People thrust into the role of caregiver for a loved one face many challenges.
The emotional adjustment of taking care of an ill or infirm wife, husband, mother or father at home is difficult enough. But add to that the tricky practical issues that come with caregiving, and it can quickly become overwhelming.
That’s why the Center for Compassionate Care of Nathan Adelson Hospice offers monthly “Yes You Can” caregiver crisis training, education and awareness classes to Southern Nevadans.
During the daylong sessions, family members learn about topics ranging from drug administration to proper techniques for lifting a loved one into and out of a chair.

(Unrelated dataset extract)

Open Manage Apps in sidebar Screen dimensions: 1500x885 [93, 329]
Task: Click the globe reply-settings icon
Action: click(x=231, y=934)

Just as important, adds Cassandra Cotton, the hospice’s community relations and outreach director, “we also take them through time management … and setting boundaries.”
That’s important because the stress of caregiving can lead to burnout, she says. “So we try to teach (caregivers) some of the basics in regard to that.”
Typically, family members learn to become caregivers by trial and error. But, while taking the classes, Cotton says, family members often are surprised to discover what they’re capable of.
“We’ve had some really good feedback from the community,” she says.
Cotton notes also that the classes are useful not only for caregivers whose loved ones are experiencing chronic conditions such as Alzheimer’s disease, but for caregivers whose loved ones are dealing with shorter-term issues, too.
“It could be a man who’s taking his wife home after breast removal (surgery),” she says, who might lament that ” ‘I can’t do this. I can’t.’ We encourage him: Yes, you can.”
“It’s so important to have help with this,” Cotton says, “especially this day and this time, when people want to stay home and want to be cared for at home and be surrounded by things that are meaningful to them.”